Purpose For Elijah And Elisha In The Books Of Kings -- By: Richard S. Hess

Journal: Tyndale Bulletin
Volume: TYNBUL 74:1 (NA 2023)
Article: Purpose For Elijah And Elisha In The Books Of Kings
Author: Richard S. Hess


Purpose For Elijah And Elisha In The Books Of Kings

Richard S. Hess

Distinguished Professor of Old Testament and Semitic Languages
Denver Seminary
[email protected]
Abstract

The study of 1 and 2 Kings often assumes that the division between the two books was an arbitrary one that was made about halfway between the beginning and end of the text of Kings. The investigation of this question reveals not only a rationale behind the division between the two ‘books’; it also raises the larger question of the contrasting roles played by the kings who begin and end the text, and by the prophets whose central role in the books provides hope and life.

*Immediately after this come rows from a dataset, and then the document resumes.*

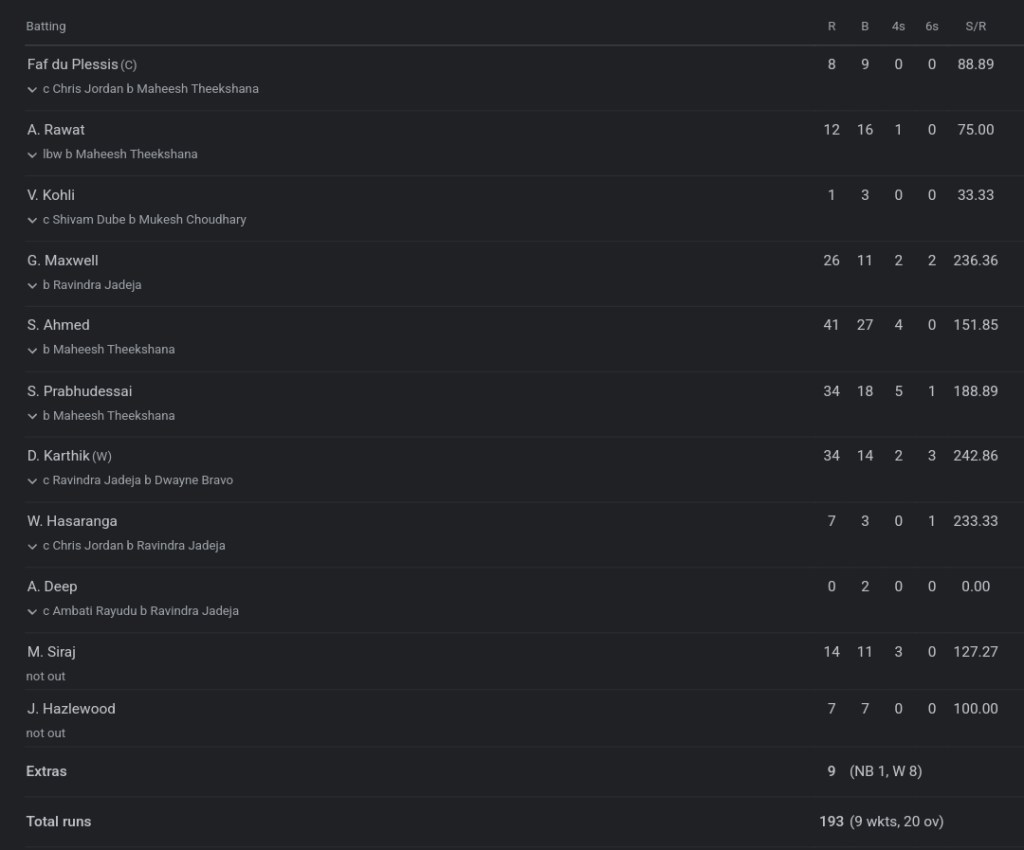Open Faf du Plessis player name

point(73,64)
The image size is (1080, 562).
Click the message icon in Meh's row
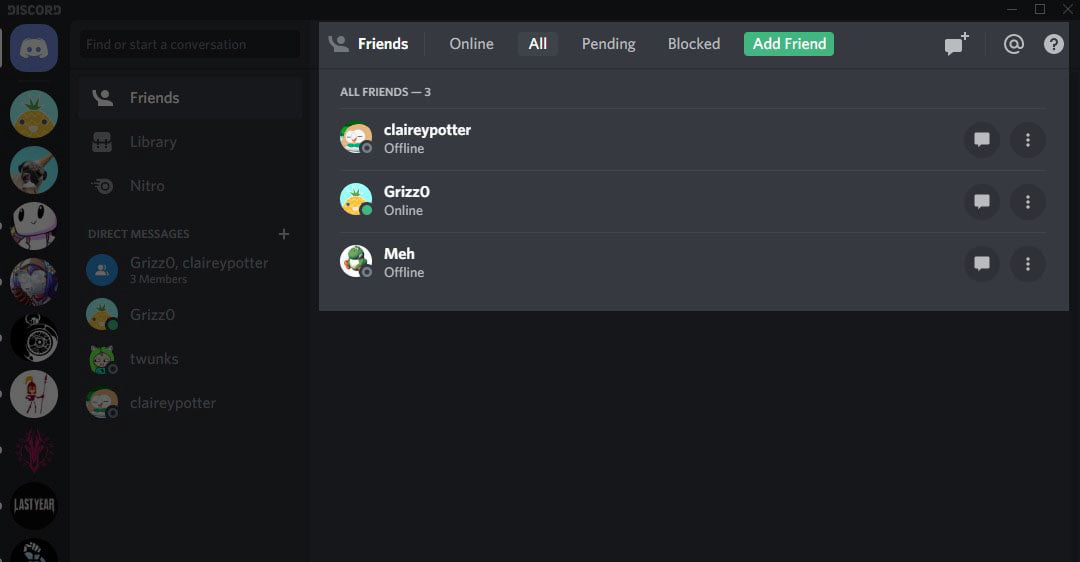982,264
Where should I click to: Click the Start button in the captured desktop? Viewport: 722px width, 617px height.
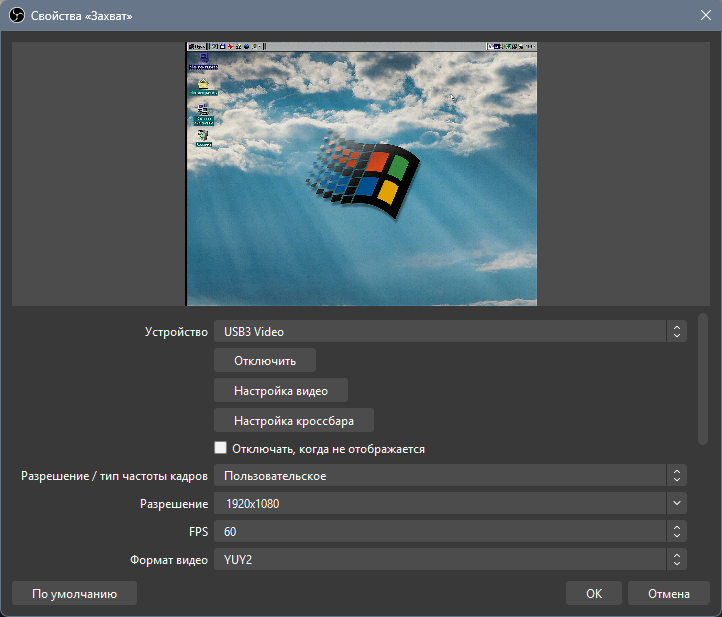coord(198,47)
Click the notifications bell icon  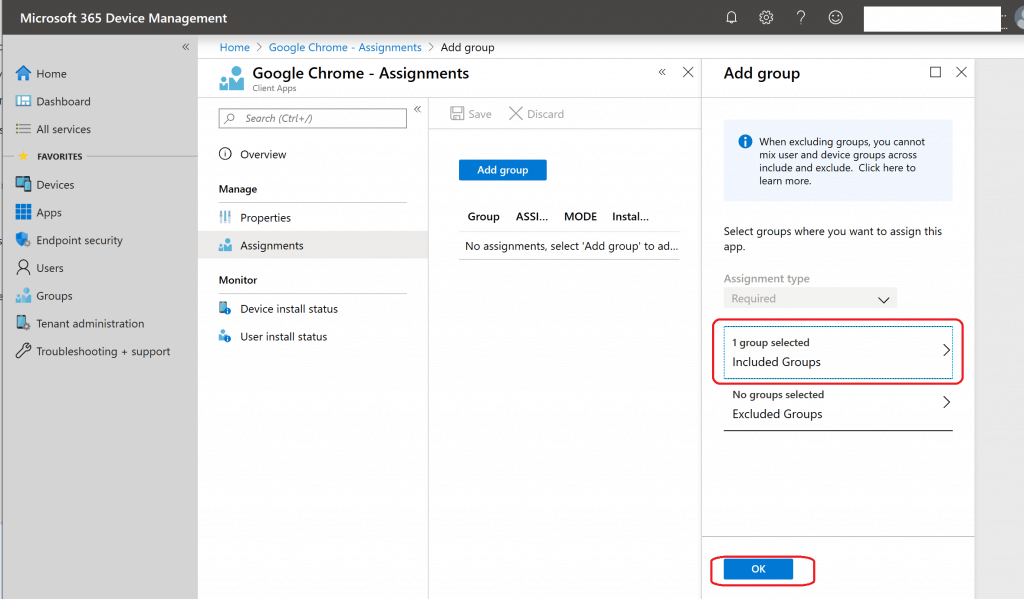tap(732, 18)
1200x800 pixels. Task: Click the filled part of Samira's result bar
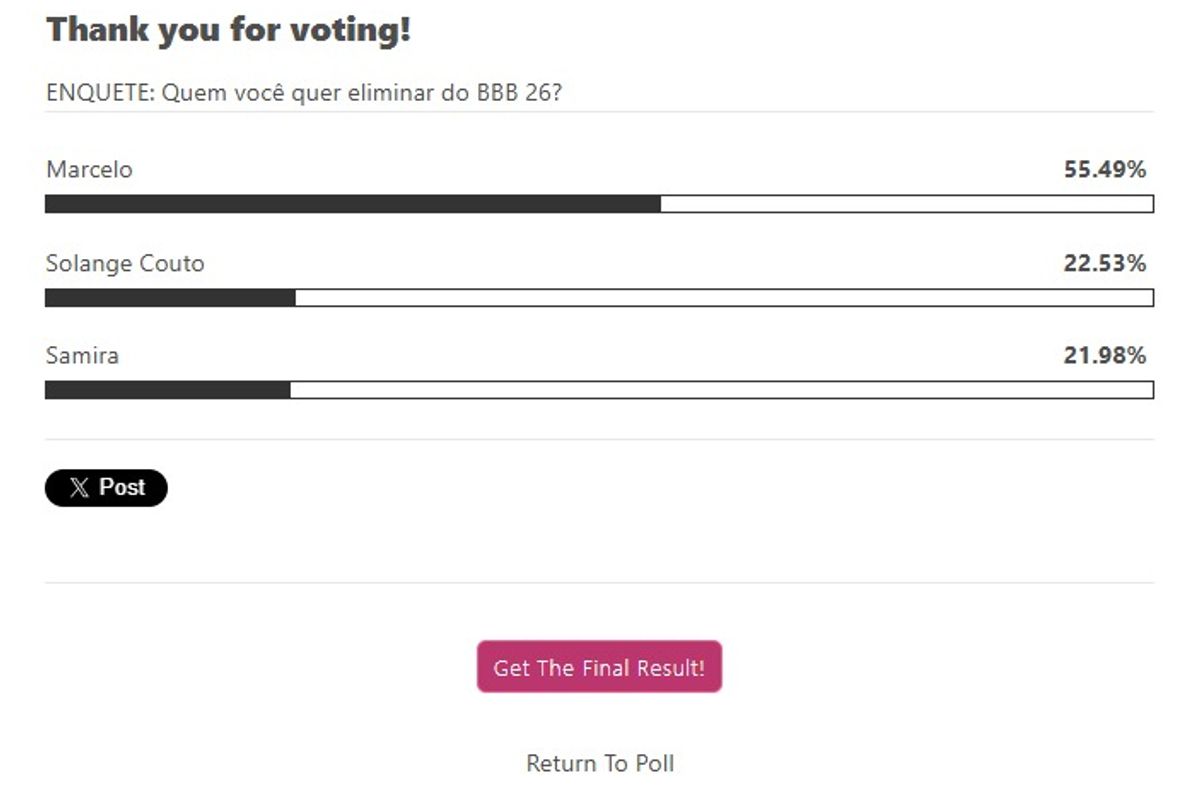point(167,390)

By tracing major narrative arcs across the beginning and end of 1 and 2 Kings as well as across the appearances and departures of Elijah and Elisha, the themes of physical death and spiritual life set a dramatic tone in the pages of these accounts and provide hope in the midst of judgement.

1. Introduction

This paper will consider the role of 2 Kings and especially the roles of Elijah and Elisha as providing the conclusion, or, better, the greater and more lasting fulfilment, of what was begun in 1 Kings.1 It is clear that the figures of Elijah and Elisha play key roles in the central chapters of the books of Kings, from 1 Kings 17 to 2 Kings 13. Their prominence and the centrality of much of their work are so key to this part of the text that it regularly interrupts the normal and expected sequence of the kings of Judah and of Israel.

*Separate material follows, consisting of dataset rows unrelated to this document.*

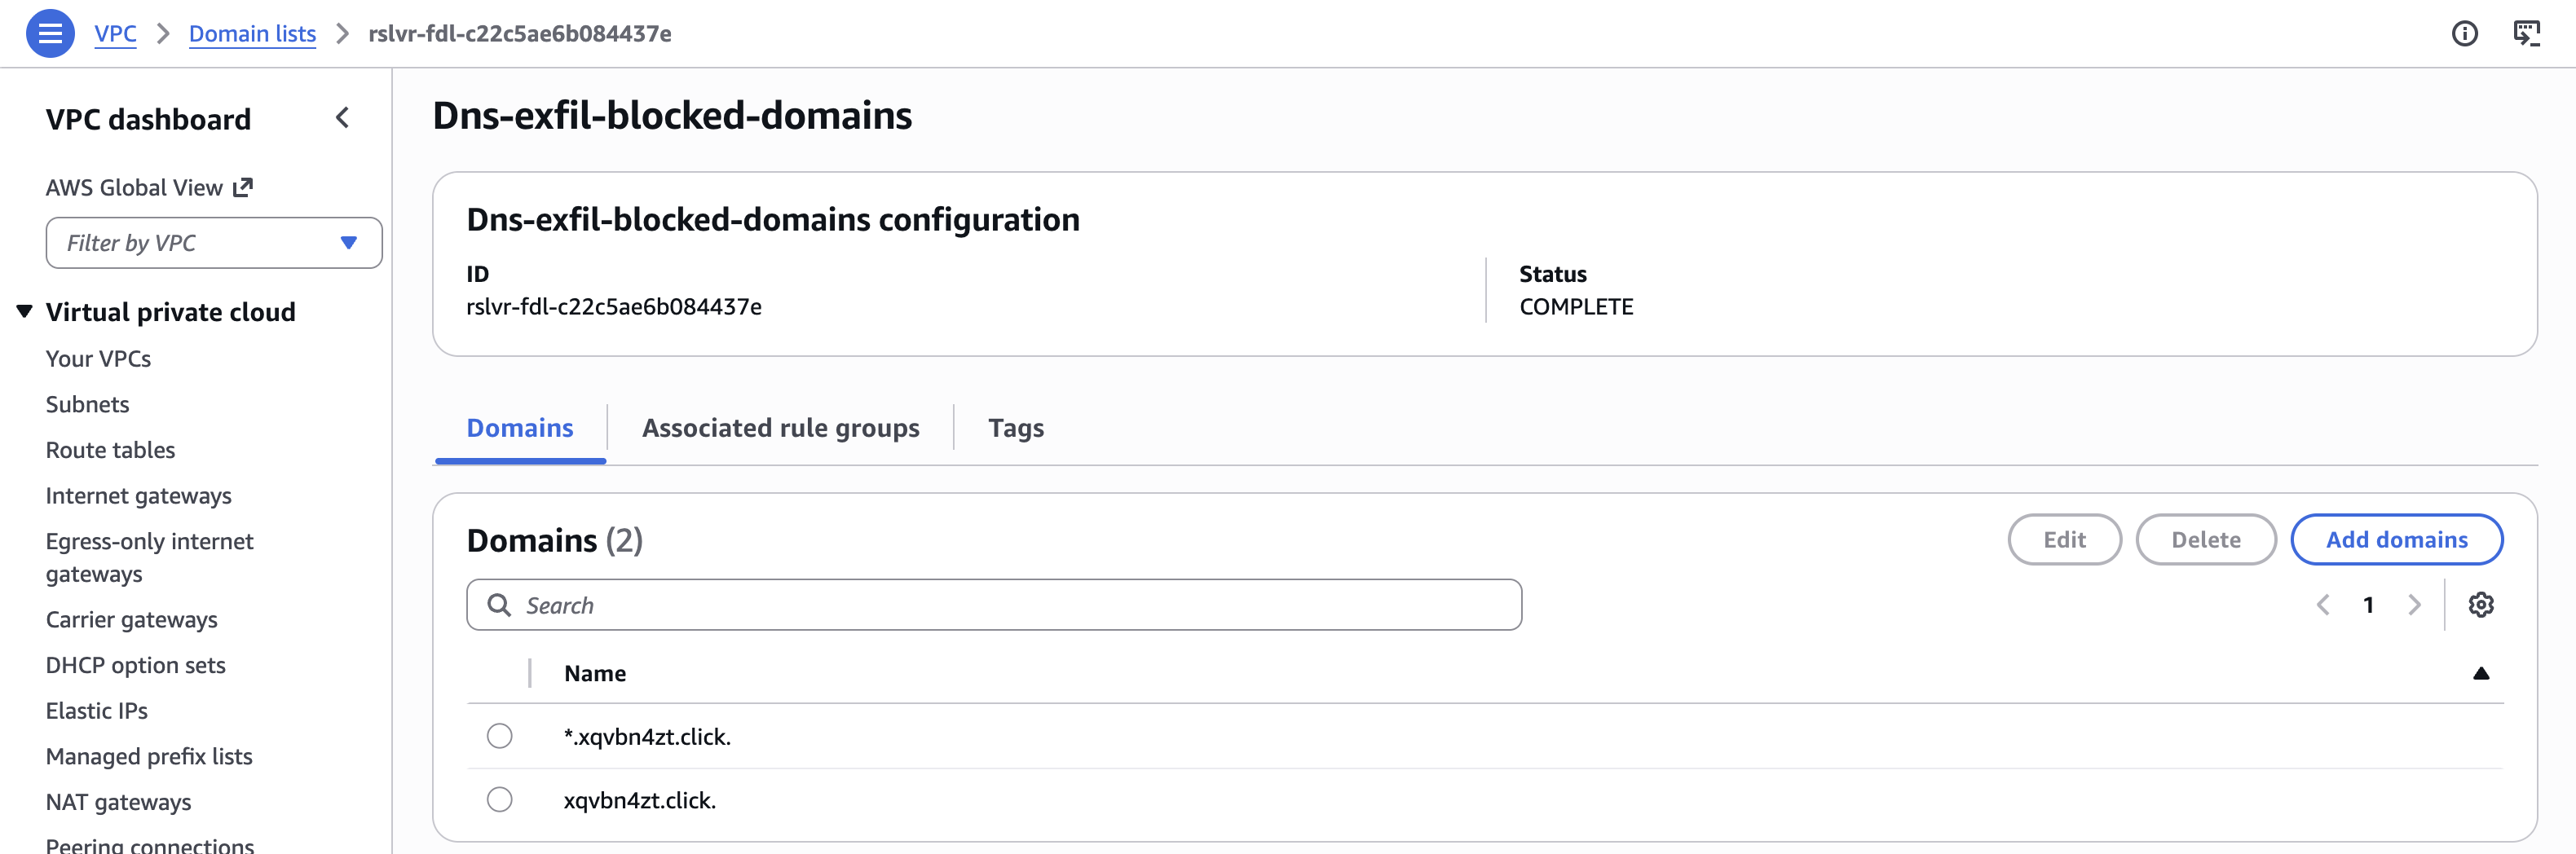The width and height of the screenshot is (2576, 854).
Task: Open Domain lists breadcrumb link
Action: tap(252, 34)
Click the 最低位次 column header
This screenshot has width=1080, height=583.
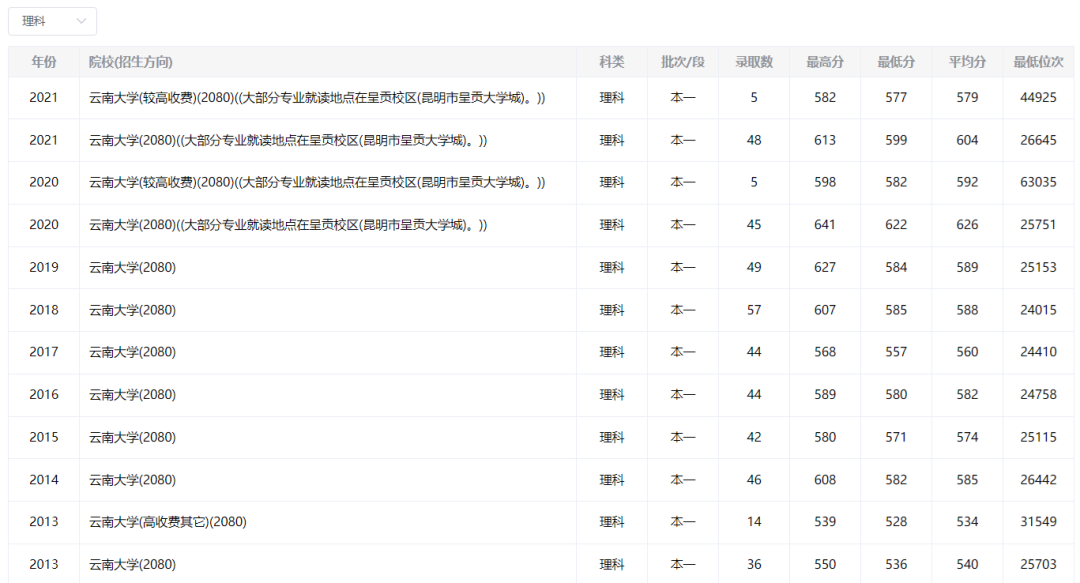coord(1038,62)
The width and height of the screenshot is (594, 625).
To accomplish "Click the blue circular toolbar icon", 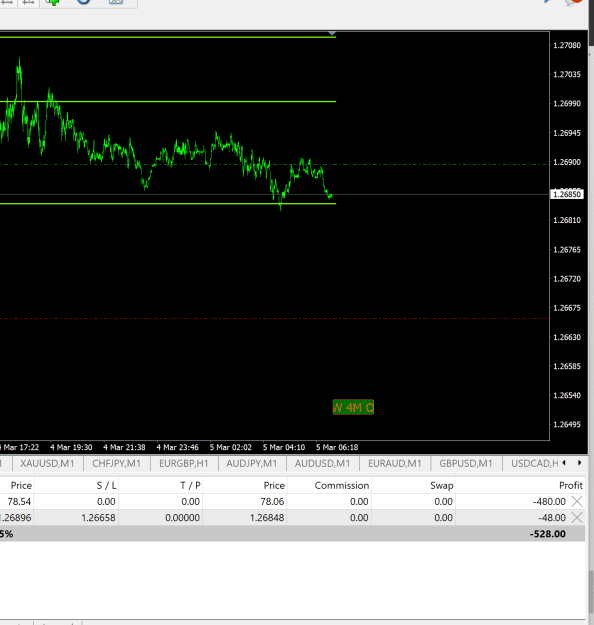I will [83, 2].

The result has been a great deal of repositioning of the biblical text in order to fit everything in the manner that it supposedly should fit. Not only

does this take place with modern scholarly research;2 it has also occurred with both the Septuagint (as for example witnessed in Codex Vaticanus – LXXB) and the Lucianic (LXXL) recension.3 Indeed, ‘The textual history of the books of

Kings (3–4 Kingdoms) is by far the most complicated one in the Hebrew Bible and the Septuagint, only rivalled by that of the books of Samuel.’4 While the assumptions that the Old Greek was based on a proto-Masoretic Text, as they have been traditionally understood, are probably not valid, the increasingly popular view that the MT and...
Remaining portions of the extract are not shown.